VATICAN CITY – Pope Benedict XVI said the current economic crisis has highlighted the need for European financial institutions to place people at the center of their policies and practices.
“Economics and finance do not exist for themselves, but are mere instruments or means. Their end is solely the human person and his full realization in dignity. This is the only capital worth saving,” the pope said June 12 to members of the Council of Europe Development Bank.
The bank was established in 1956 as a development tool with a special focus on helping refugees and later expanded its efforts to include other social areas. The pope praised the bank’s work and said members must keep in mind that it exists primarily to promote solidarity – a goal that goes beyond economic profit and that includes a “space for gratuity.”

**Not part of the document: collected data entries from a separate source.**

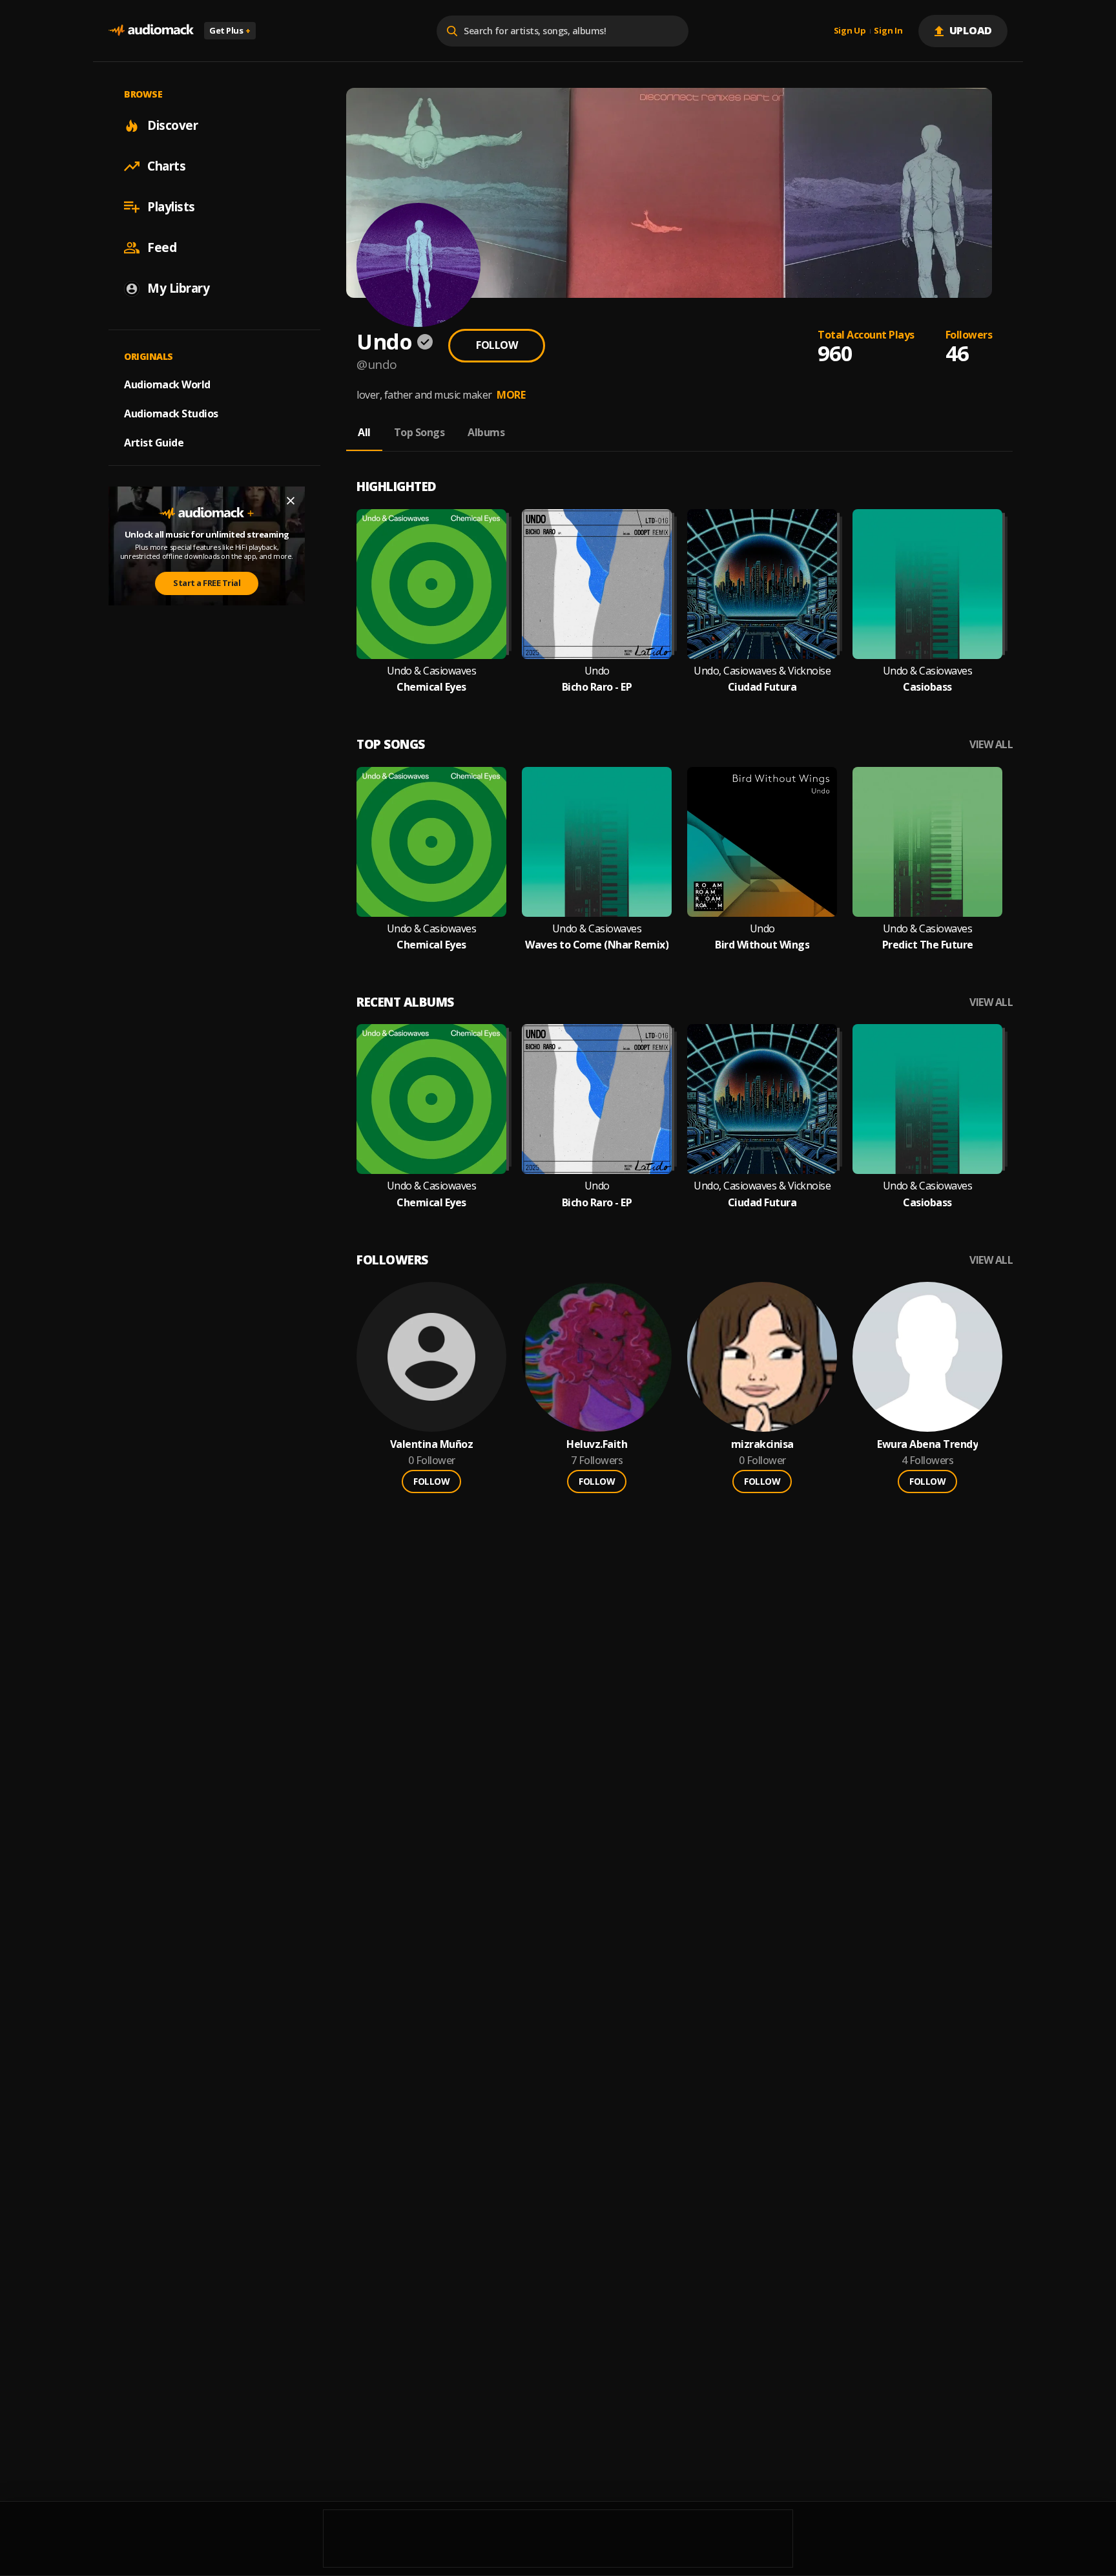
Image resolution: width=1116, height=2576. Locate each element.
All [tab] (364, 432)
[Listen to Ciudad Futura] (762, 584)
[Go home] (151, 30)
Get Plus (230, 30)
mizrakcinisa (762, 1444)
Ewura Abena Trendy (927, 1444)
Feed (161, 247)
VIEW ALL (991, 744)
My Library (178, 288)
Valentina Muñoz (431, 1444)
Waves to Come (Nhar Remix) (596, 945)
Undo (597, 671)
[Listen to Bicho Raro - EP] (597, 584)
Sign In (888, 31)
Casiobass (927, 687)
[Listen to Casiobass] (927, 584)
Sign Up (850, 31)
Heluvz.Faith (596, 1444)
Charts (166, 166)
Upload (971, 30)
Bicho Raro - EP (597, 687)
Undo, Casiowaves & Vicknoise (762, 671)
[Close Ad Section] (290, 500)
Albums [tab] (486, 432)
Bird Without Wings (762, 945)
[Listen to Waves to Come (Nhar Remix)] (597, 842)
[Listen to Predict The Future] (927, 842)
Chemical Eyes (431, 687)
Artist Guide (153, 442)
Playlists (171, 206)
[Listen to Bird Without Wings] (762, 842)
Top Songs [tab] (419, 432)
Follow (496, 345)
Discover (172, 125)
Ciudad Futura (762, 687)
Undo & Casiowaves (432, 671)
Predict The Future (927, 945)
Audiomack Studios (171, 413)
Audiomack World (167, 384)
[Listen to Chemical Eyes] (431, 584)
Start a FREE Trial (206, 583)
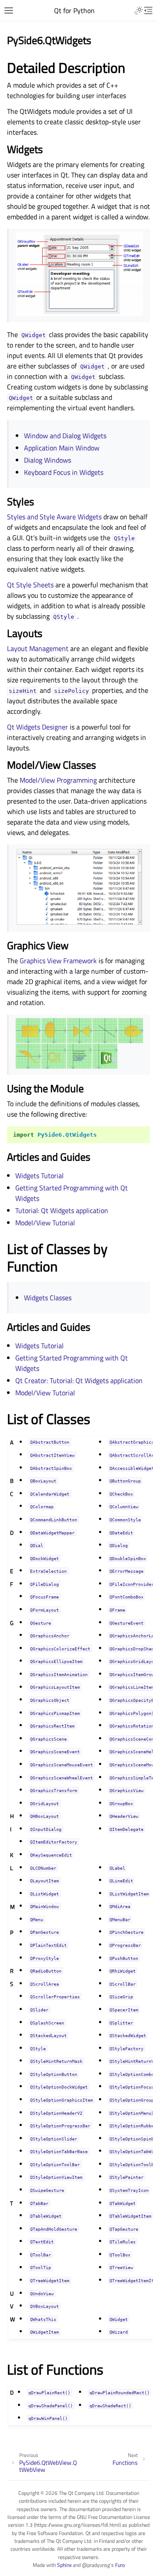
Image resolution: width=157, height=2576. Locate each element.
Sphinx (64, 2565)
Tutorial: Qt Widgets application (61, 1210)
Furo (120, 2565)
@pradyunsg (96, 2565)
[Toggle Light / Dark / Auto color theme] (138, 10)
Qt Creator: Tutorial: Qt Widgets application (79, 1380)
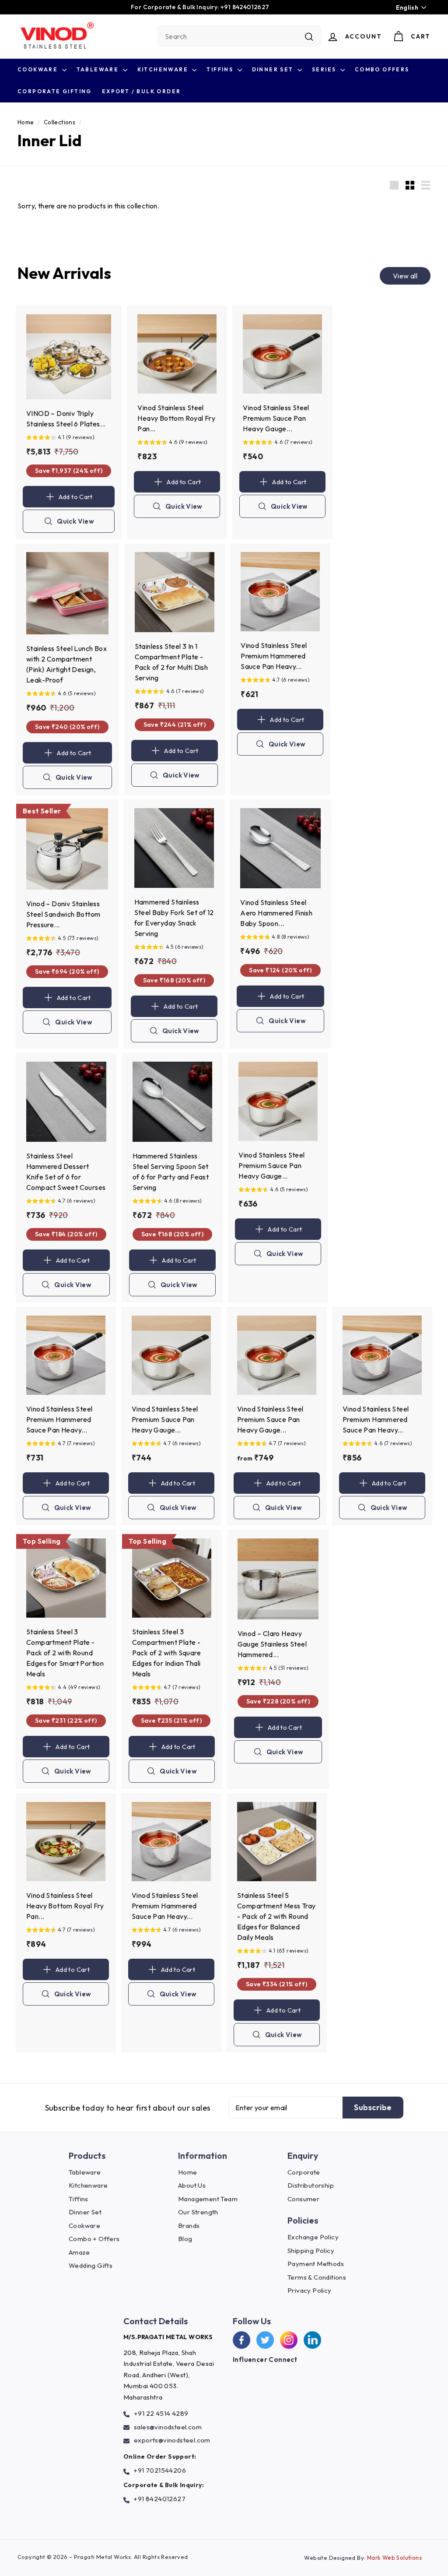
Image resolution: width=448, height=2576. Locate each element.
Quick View (75, 525)
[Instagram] (289, 2340)
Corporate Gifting (55, 91)
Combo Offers (382, 69)
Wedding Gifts (90, 2265)
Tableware (99, 69)
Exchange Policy (313, 2237)
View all (405, 275)
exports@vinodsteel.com (172, 2440)
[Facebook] (241, 2340)
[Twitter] (265, 2340)
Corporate (303, 2172)
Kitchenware (163, 69)
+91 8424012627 (159, 2499)
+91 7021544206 (159, 2470)
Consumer (303, 2199)
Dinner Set (273, 69)
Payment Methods (315, 2263)
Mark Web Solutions (394, 2557)
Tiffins (220, 69)
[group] (68, 438)
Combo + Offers (94, 2239)
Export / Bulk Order (141, 91)
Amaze (79, 2252)
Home (26, 122)
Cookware (39, 69)
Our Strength (198, 2212)
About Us (192, 2185)
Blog (185, 2239)
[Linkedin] (312, 2340)
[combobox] (240, 36)
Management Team (208, 2199)
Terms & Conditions (316, 2277)
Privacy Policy (309, 2290)
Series (325, 69)
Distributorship (310, 2185)
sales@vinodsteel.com (168, 2427)
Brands (189, 2225)
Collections (59, 122)
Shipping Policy (310, 2250)
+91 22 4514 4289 (161, 2413)
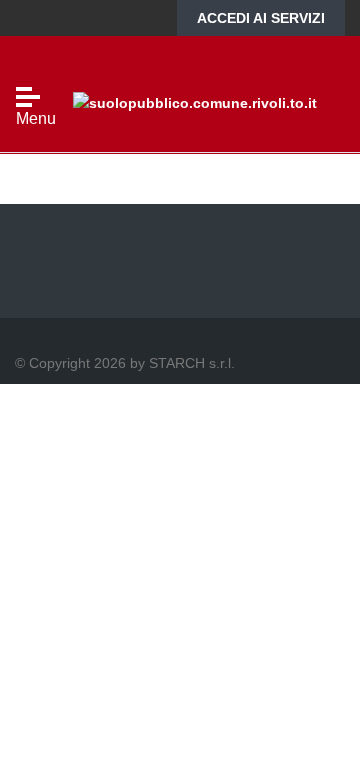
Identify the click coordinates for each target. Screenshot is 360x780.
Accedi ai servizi (261, 18)
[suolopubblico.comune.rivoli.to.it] (195, 101)
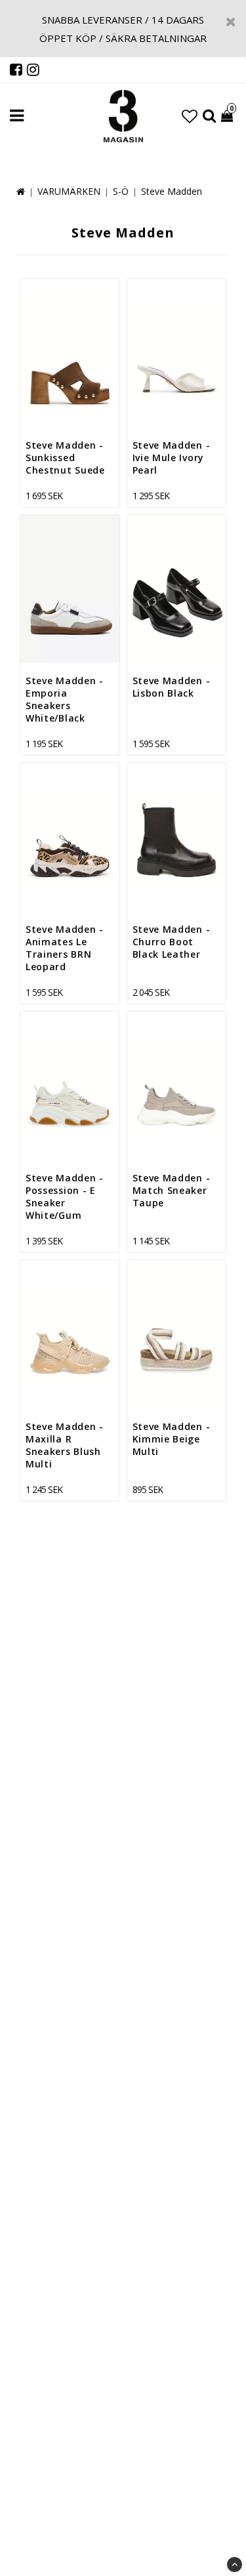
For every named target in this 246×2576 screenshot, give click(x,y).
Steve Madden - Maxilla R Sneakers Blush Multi (65, 1445)
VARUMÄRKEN (68, 191)
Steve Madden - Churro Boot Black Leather (172, 941)
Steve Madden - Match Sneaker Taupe (172, 1190)
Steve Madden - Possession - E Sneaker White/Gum (65, 1196)
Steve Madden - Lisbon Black (172, 686)
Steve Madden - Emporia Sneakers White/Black (65, 699)
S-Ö (121, 191)
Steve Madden (171, 191)
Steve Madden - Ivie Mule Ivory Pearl (172, 457)
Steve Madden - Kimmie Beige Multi (172, 1439)
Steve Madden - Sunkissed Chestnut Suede (65, 457)
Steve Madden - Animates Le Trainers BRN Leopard (65, 948)
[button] (189, 115)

The pope encouraged the rediscovery of Europe’s rich tradition of “economic experiences based on brotherhood.”
“There are enterprises that have a social purpose or are mutual benefit institutions. They have suffered under the laws of the market but wish to rediscover their original strength of generosity,” he said.
He said such initiatives are in line with the church’s traditional teaching on social justice, as reflected most recently in his own encyclical, “Charity in Truth.”
Pope Benedict questioned whether the economic reintegration of Europe after the fall of communist regimes has left people better off.
“The economic and financial exchanges between Eastern and Western Europe have undoubtedly been developed, but has there been real human progress?” he said.
“Hasn’t the liberation from totalitarian ideologies been used unilaterally for economic development alone, to the detriment of a more human development that respects the dignity and nobility of the human being?” he said.
The pope said the development of a unified Europe has also sometimes ignored the “spiritual richness that has modeled the European identity.” Christianity, he said, is at the root of the continent’s social and moral values and has allowed Europeans to understand the concepts of freedom, responsibility and ethics.
“To marginalize Christianity – even through the exclusion of the symbols that represent it – would contribute to depriving our continent of the fundamental source that steadily nourishes it and contributes to its true identity,” he said.